MY: Toward the end of your book you offer sustained praise for the students (and not only the students) who protested the war in Gaza, pointing out that “it is Gaza that has pushed many to a genuine reckoning with the deep malaise of their societies.” Tell us more about the students, whose actions show that they have perhaps best recognized what you describe as a “final rupture in the moral history of the world since the ground zero of 1945.”
PM: The protests against the destruction of Gaza, mostly led by students, was the largest such movement since the 1960s. It has been crushed effectively, and now Donald Trump is cracking down more harshly on even ordinary dissent. However, I think the protestors have already made the point that Trump doesn’t come out of nowhere; that this unhinged demagogue was preceded by a senile president surrounded and protected by lying careerists; that there is something sick and rotten about states and societies that not only support and enable mass killings but also make money off them. It is important that this first shock of an ethical awareness is widespread among students who have not been corrupted yet by professional life, who are still far from being offered and accepting a stake in a horribly corrupt system. This is why I think that they and their actions invite some hope in what is already a very dark time: the possibility that our consciences are not completely perverted and deadened.
MY: One of the understated heroes at the center of your book is the Italian writer Primo Levi, who survived Auschwitz, but perhaps not quite his survival of Auschwitz, since he committed suicide in 1987 in Turin. Why do you regard him as such a central figure?

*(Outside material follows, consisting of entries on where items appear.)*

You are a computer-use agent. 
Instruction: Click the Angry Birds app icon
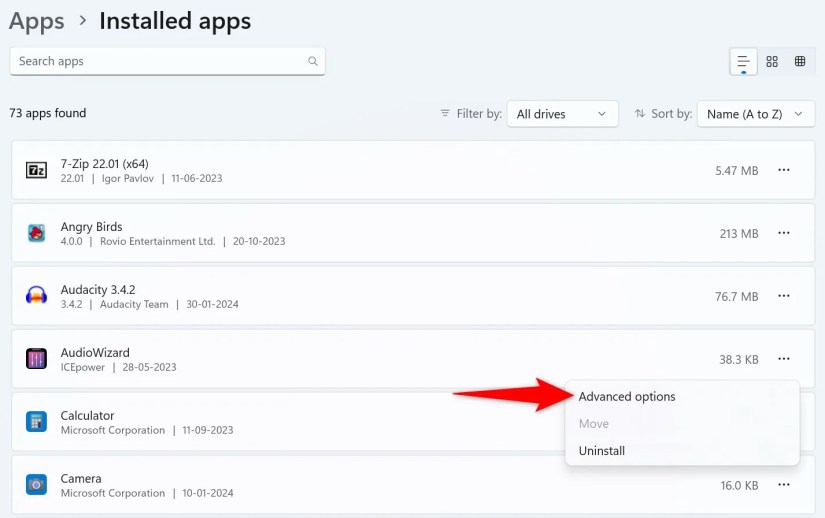point(36,234)
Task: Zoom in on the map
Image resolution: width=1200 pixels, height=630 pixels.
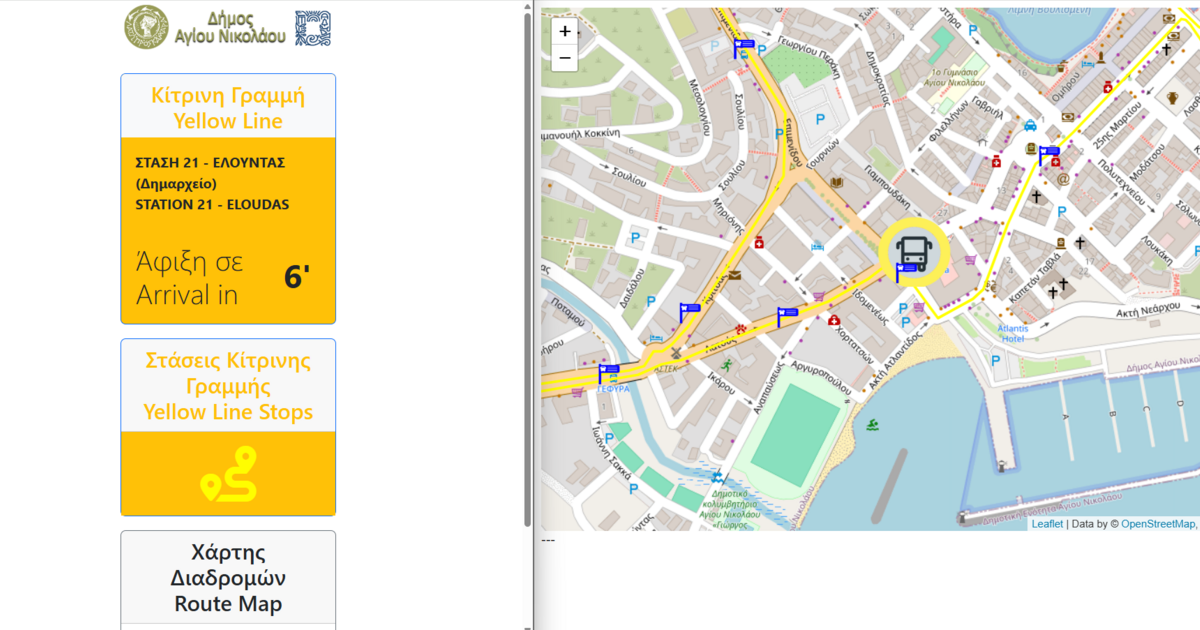Action: click(565, 31)
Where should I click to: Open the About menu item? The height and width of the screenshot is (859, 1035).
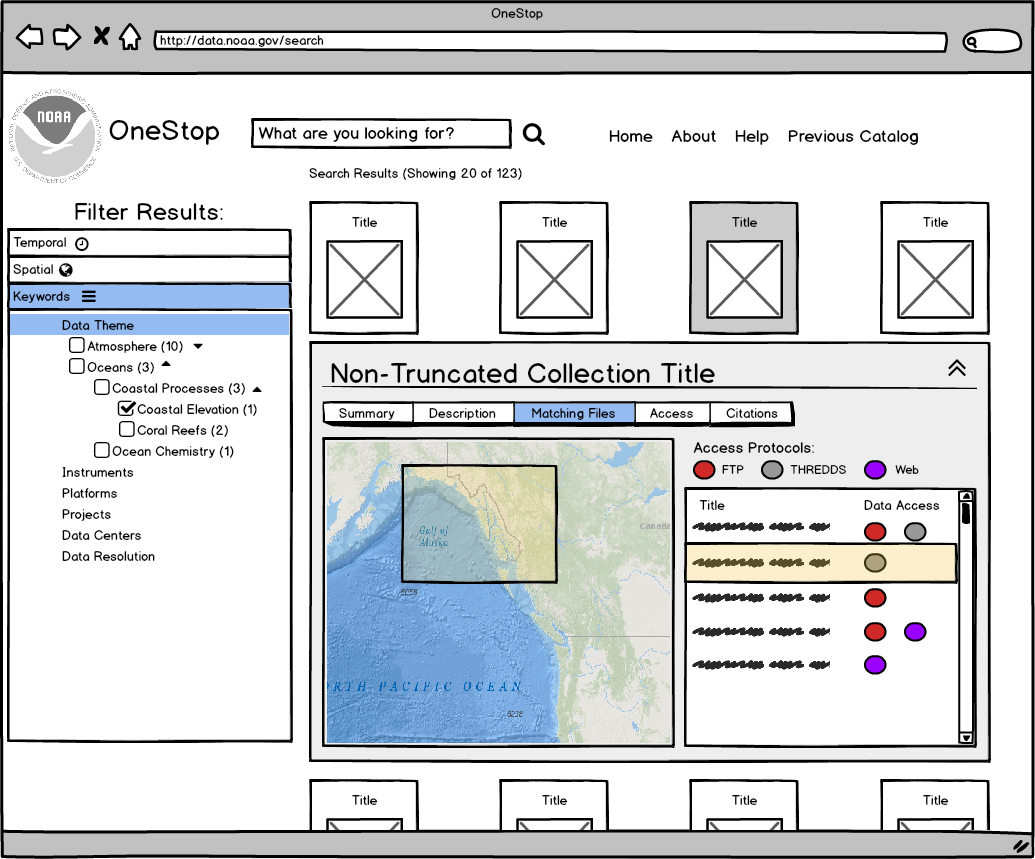693,136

PM: I can’t think of any other survivor of the Shoah who reflected as deeply as Primo Levi on his trauma, or who arrived at such unexpected conclusions about the wider culture of complicity in which we all live. Levi was among the first to move away from simplistic accounts of the Shoah as motivated largely by antisemitism, and to glimpse the darker individual and collective forces that made it possible. He warned against another genocide not because he thought murderous antisemitism was eternal (this is what many of Israel’s supporters claim), but because he could see the potential for it in our social and economic arrangements and in our considerably weakened ethical lives.
MY: Finally, what will you be working on next? What can we look forward to?
PM: I have no plans for another book. I wrote this one under a kind of inner compulsion, largely to cope with despair. I am not even sure whether I’ll write another book. The bleak times we are living through, and may not escape for years to come, probably call for another kind of engagement with the world. Also, I think I have said as much as I could, and it may be time to let younger people speak.